Magnapure lc mrna isolation kit 2

ARPE-19 cells, CTRL clone or SOCS1 clone were seeded at 5 × 10 5 cells/well in 6-well plates. One day later, IFNγ (150 ng/ml), TNFα (30 ng/ml) or IL-17 (100 ng/ml) were added to the cultures for 24 hours. Cells were collected for qRT-PCR analysis of SOCS1 gene expression. β-Actin was used as a non-modulated reference gene. The mRNA extraction and isolation were carried out using the automated MagNA Pure LC Instrument system (LightCycler® RNA Master) and the MagNAPure LC mRNA Isolation Kit II, following manufacturer's instructions (Roche Applied Science, Vilvoorde, Belgium).
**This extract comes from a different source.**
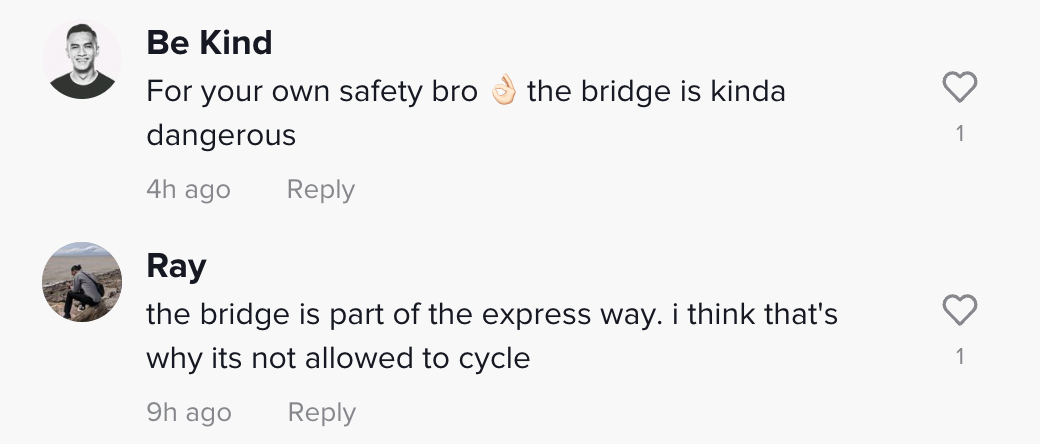Click the 4h ago timestamp

click(188, 189)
A one step real-time quantitative RT-PCR technique using the RNA Master Hybridization Probes Kit (Roche Applied Science) was used to quantify mRNA expression using specific primes and fluorescent probes for human SOCS1 (Primer and probe SOCS1 human, Applied Biosystems SOCS1 TaqMan) and β-actin (Primer and probe B-actine human, Applied Biosystems, TaqMan Gene Expression Assays).Data are presented as normalized expression of SOCS1 versus β-actin (2 -(CtSOCS1-Ctβactin) ).